(WRITTEN EXERCISE A) According to the column on Kenyan cricket, what did the new Sports CS do to the Cricket Kenya board?

Interim cricket body will fail unless there is change of attitude

Kenya's Team cricket ponder next move during quadrangular international cricket match tournament against Qatar. [PHOTO: JONAH ONYANGO/STANDARD]

This is an appropriate week to write about the Commonwealth Games, but I will write about Kenyan cricket instead and how it is destined to keep failing.

As a matter of fact it is the best time to write how Kenya’s tourism entities which are big on talking about selling, marketing, branding, or doing whatever that can improve tourist numbers failed to dress–up the athletes during the opening ceremony.

Kenya’s neighbours, who are considered lowly when it comes to winning medals, dressed for the occasion, probably because they are aware that you never get a second chance to make a first impression.

It is very easy to say that Club Games is not a fashion show, and you can commit all crimes of fashion as long as you win medals, but I would have thought that this is a global event and every bit of presentation should count.

Wags will argue that Kenyan authorities failure to prepare Kenyan athletes’ dress sense speaks volumes about Kenyan authorities attitude towards sports in general, and athletes — in the wider sense of the word — in particular even though they never waste an opportunity to talk big and promise galaxies then fail to deliver even the nearest of the stars.

Every Government official in the sports ministry is adept at giving promises but things never change.

Dissolved cricket board

True to form, the new Sports CS has started talking tough. He has made some promises and has even dissolved the Cricket Kenya board and appointed an interim committee. Cricket used to be a sport but nowadays it is just a word. Meaningless word and Kenyans know more about a lawn bowls team they do about a cricket team.

For several weeks, there has been gnashing of teeth over the performance of the Kenya’s cricket team at the Under 20 Cricket World Cup in New Zealand and that of the national men’s team in the World Cup pre-qualifiers in Namibia.

(WRITTEN EXERCISE B) Turn only the entries starting at the line that contains "Click the Intel Core i5 logo badge" and ending at the line that contains "tap(88, 424)" into a Markdown table with the columns Row and Entry, numbering each line and leaving out blank lines and the pictures.

(LISTED ENTRIES)
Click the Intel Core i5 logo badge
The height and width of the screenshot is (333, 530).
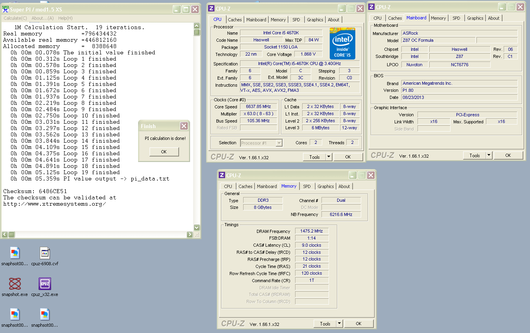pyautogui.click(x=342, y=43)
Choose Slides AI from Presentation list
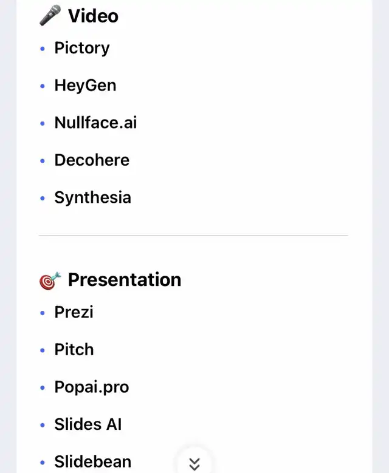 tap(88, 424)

---

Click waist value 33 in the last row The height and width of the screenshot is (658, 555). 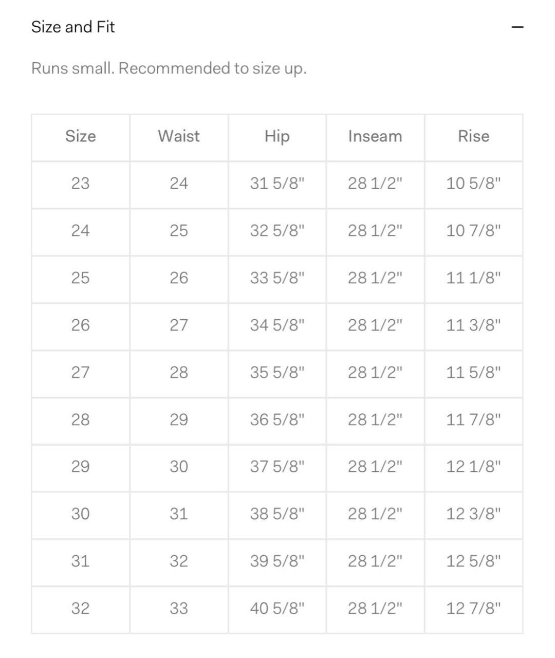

(WRITTEN SOLUTION A) He dissolved it and appointed an interim committee.

(WRITTEN SOLUTION B)
| Row | Entry |
|---|---|
| 1 | Click the Intel Core i5 logo badge |
| 2 | The height and width of the screenshot is (333, 530). |
| 3 | pyautogui.click(x=342, y=43) |
| 4 | Choose Slides AI from Presentation list |
| 5 |  tap(88, 424) |